(Work order) Every line from the start of the listing below through the line that contains "The width and height of the screenshot is (1456, 836)." is to be reproduced word for word.
*** Provided data ***
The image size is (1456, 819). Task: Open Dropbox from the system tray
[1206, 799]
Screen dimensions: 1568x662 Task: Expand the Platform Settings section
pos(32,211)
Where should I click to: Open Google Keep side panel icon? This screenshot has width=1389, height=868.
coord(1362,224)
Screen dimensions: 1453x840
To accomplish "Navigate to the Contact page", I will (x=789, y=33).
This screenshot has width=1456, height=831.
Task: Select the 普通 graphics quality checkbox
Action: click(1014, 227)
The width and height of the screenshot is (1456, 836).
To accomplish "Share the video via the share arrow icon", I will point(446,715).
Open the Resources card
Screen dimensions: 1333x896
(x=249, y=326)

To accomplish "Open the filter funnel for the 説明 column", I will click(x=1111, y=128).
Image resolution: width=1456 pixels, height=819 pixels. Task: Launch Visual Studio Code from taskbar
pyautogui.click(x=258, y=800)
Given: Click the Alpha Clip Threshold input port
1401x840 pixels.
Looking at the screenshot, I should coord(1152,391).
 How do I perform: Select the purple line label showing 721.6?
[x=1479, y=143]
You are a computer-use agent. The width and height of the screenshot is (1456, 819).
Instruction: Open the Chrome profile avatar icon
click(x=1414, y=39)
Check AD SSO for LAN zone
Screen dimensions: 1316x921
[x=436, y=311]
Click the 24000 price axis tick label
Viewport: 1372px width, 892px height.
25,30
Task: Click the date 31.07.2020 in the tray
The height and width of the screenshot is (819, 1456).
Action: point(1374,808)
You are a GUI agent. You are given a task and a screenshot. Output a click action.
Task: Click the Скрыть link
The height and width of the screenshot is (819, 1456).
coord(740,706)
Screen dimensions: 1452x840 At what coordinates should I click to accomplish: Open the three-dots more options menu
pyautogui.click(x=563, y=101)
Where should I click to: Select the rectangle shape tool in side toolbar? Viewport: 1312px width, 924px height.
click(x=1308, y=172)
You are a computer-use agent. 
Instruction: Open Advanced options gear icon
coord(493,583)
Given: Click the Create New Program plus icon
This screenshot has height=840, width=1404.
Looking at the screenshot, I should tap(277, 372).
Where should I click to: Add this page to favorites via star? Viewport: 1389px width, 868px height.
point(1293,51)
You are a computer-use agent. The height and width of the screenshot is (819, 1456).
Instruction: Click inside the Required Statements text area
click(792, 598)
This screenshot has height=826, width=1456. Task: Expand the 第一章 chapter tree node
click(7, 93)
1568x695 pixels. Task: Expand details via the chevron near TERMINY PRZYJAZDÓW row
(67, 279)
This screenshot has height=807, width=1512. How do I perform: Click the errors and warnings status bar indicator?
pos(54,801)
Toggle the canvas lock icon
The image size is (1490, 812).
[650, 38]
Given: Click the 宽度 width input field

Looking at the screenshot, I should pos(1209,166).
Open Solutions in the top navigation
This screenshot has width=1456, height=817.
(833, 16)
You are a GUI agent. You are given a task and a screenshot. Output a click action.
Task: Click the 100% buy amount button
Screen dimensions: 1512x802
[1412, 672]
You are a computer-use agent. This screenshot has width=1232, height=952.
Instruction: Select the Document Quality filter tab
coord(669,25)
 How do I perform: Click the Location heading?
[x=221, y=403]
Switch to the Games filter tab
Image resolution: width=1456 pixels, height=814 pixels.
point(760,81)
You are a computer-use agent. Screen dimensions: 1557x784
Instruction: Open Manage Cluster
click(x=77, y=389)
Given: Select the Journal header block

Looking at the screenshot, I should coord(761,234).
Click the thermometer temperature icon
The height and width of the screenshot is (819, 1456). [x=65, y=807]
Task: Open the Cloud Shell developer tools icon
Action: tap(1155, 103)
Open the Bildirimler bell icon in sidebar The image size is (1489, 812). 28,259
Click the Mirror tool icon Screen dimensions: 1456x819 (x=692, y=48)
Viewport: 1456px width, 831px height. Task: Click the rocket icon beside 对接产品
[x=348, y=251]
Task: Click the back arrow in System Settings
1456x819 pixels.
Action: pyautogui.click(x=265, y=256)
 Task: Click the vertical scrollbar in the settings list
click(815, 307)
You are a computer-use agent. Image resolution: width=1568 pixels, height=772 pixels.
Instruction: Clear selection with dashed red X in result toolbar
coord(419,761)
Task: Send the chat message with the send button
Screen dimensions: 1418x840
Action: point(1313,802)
*** End of Provided data ***
(Result below)
The image size is (1456, 819). Task: Open Dropbox from the system tray
[1206, 799]
Screen dimensions: 1568x662 Task: Expand the Platform Settings section
pos(32,211)
Where should I click to: Open Google Keep side panel icon? This screenshot has width=1389, height=868.
coord(1362,224)
Screen dimensions: 1453x840
To accomplish "Navigate to the Contact page", I will (x=789, y=33).
This screenshot has width=1456, height=831.
Task: Select the 普通 graphics quality checkbox
Action: click(1014, 227)
The width and height of the screenshot is (1456, 836).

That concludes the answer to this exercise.